Roman took a deep breath and answered the phone. It was going to be bad. She never called unless it was bad. He could count on that like the rising of the sun that was now casting his shadow across his king-sized bed.
“Hey. What’s up?” he said.
“It’s Daddy. He’s been in an accident. He’s in a coma. You should probably come home, Rome,” she said, her voice not rising above a whisper.
Roman left Khalil and the girls at his penthouse and went downtown to where the offices of Carruthers and Associates held court among the numerous financial investment firms that seemed to spring up overnight in Atlanta like magic beanstalks.
“Have Simon take my meeting with that new singer from Sony,” Roman said to his assistant Keisha as she furiously took notes on a tablet. “Have Gary and Nick take on the meeting with the two new Housewives of Atlanta. Reschedule the meeting with Elian Rhodes. I don’t want anyone but me talking to him. The Falcons have serious concerns about his spending habits. Cancel my follow-up with Lil Glock 9. Postpone my meeting with the Kee Law Group. And don’t let anyone talk to the president of Morehouse until I get back.”
“How long do you anticipate being gone?” she asked.
Roman had paused. “Long enough to make sure my daddy isn’t going to die.”
* * *
His flight didn’t take off until 8:00 P.M. That was the earliest one he could get, even though he lived in one of Delta Air Lines’ major hubs. He’d had time to pack, he’d handled his work responsibilities, and he’d given Khalil his spare key. He was all set to go home.
He just had one more stop to make.
He checked his watch. He’d arrived on time for his appointment, but it was now ten minutes past the time they had agreed on. He knew it was all part of the experience, but it still annoyed him a little.
He was sitting in the exquisitely understated anteroom of a high-end two-story classic colonial-style house at the end of an exclusive cul-de-sac just off of Peach Tree Road in Buckhead.

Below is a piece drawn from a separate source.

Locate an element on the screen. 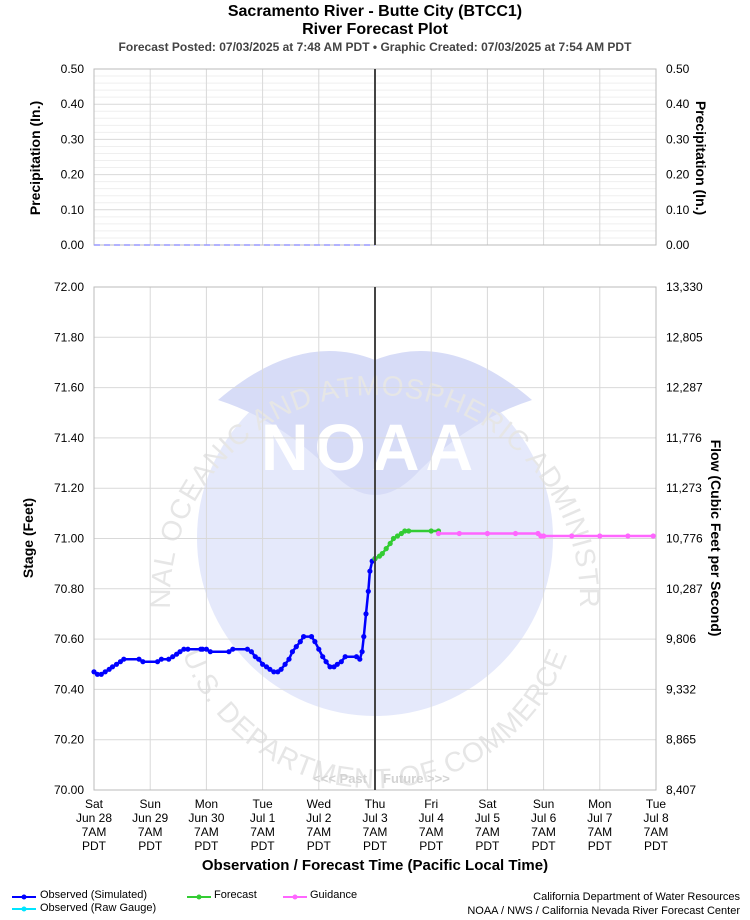  stage-series is located at coordinates (374, 602).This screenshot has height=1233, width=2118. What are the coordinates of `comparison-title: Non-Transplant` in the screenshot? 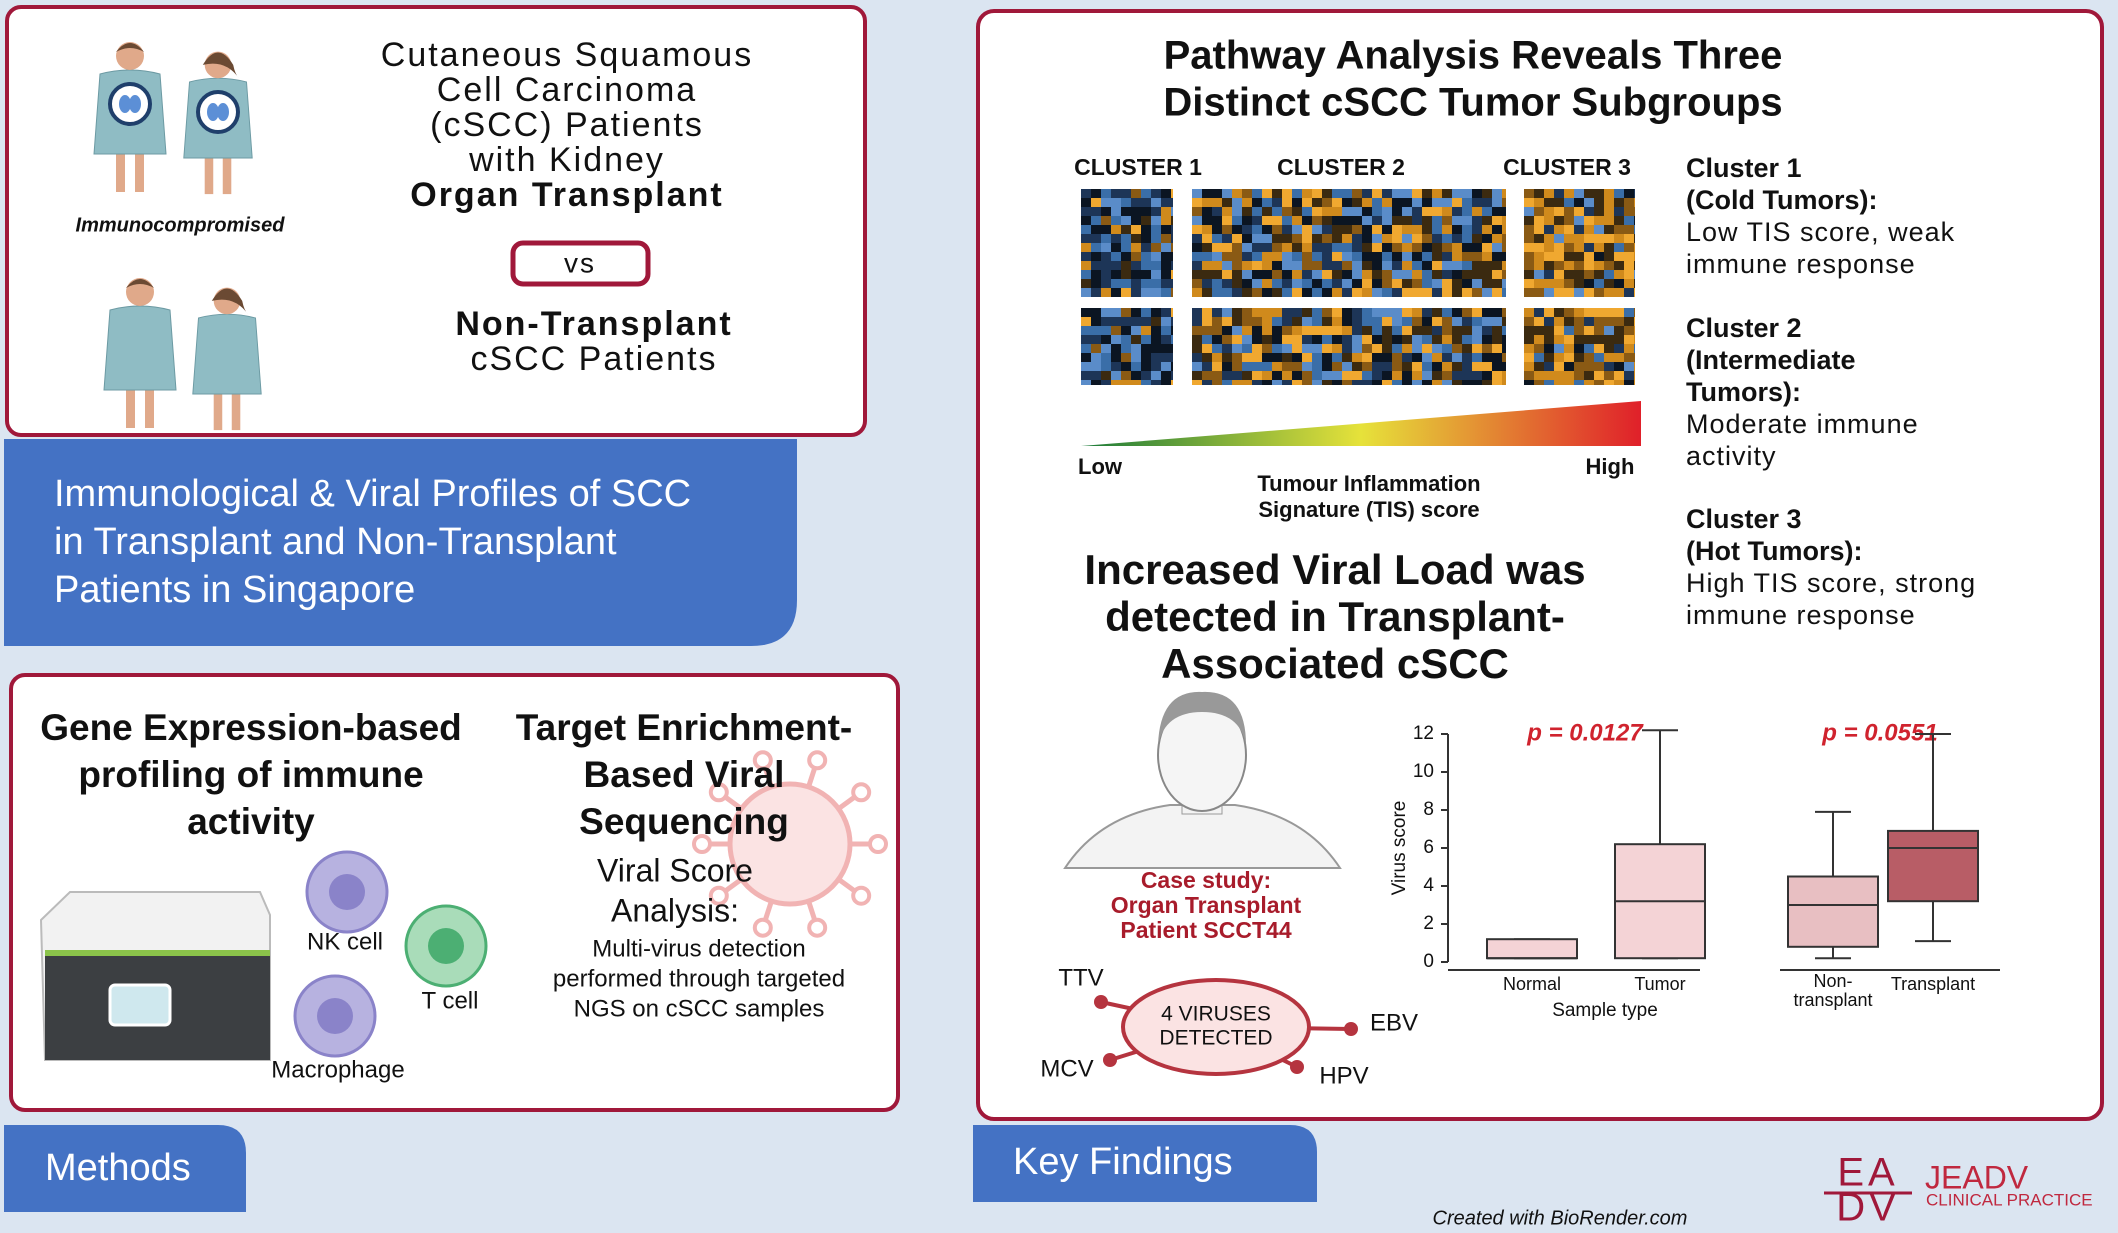 It's located at (594, 324).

A New Age instrumental song was playing over hidden speakers as barely noticeable incense burned in both corners. Roman tapped his knee with his index finger as the music reached a crescendo.

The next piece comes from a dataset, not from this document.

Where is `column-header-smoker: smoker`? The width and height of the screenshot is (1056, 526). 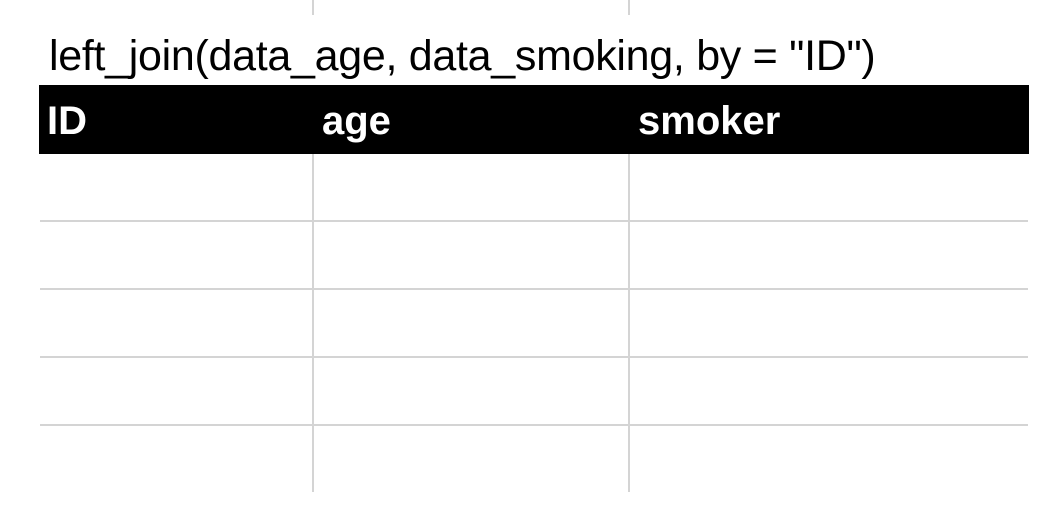 column-header-smoker: smoker is located at coordinates (710, 121).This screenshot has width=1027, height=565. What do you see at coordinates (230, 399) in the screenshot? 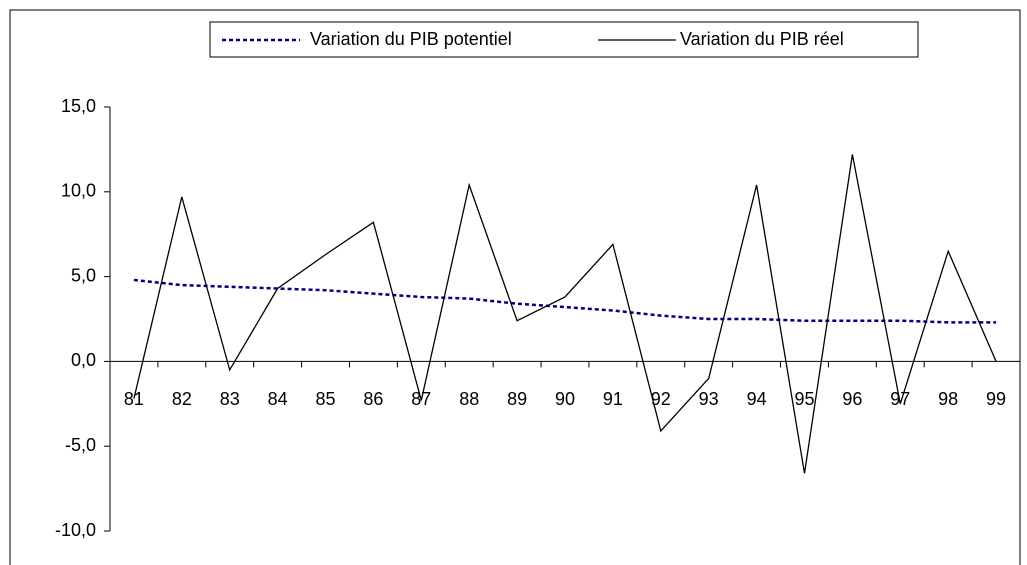
I see `x-tick-label: 83` at bounding box center [230, 399].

Finally, Miss Delicate came through the door.
She was tall, nearly as tall as Roman, which made her close to six feet. Her dark skin was smooth as a night gone black. A long, thick black braid spilled down her back to her firm, rounded backside. Roman pegged her age at around forty-five or fifty. It was hard to tell. Her face was bereft of wrinkles and her body was more toned than the woman he had spent the night with just a few hours ago. If she was fifty, that made her exactly fifteen years older than him.
He liked that. Or, more accurately, he needed that.
“You can come back now,” she said. Her voice was conversational in tone but direct and implacable.
“Yes, Mama,” Roman said with a tongue that felt like a roll of cotton.
The cuffs bit into his wrists just enough so he knew they were there. They didn’t hurt, not really. The pain, real pain, would come later. The sting from the restraints was an almost welcome sensation. A familiar feeling that made him comfortable even as his breath began to come in rapid-fire gasps. He wasn’t afraid. They had a firm safe word. Miss Delicate would release him the moment he uttered that word. The moment it flowed from his lips he’d be free.
Physically, at least.
But there was a place in his mind, between the shadows of his desire and the sunset of his self-loathing where time slowed and the real world fell away, where the safe word didn’t work. Where Miss Delicate ignored his protestations. Where he was given what he craved in the deepest, darkest caverns of his heart.
Penance. Punishment. Absolution.
Usually he only had an appointment here once a month, unless he was having a particularly stressful week, like when one of his clients tried to convince him to invest all his savings, nearly forty million dollars, into a cryptocurrency corporation. It was during those times, when he felt like Atlas carrying the full weight of his clients’ lives, their legacies, their earned or unearned prosperity on his shoulders, that he came here for a “supplemental” appointment.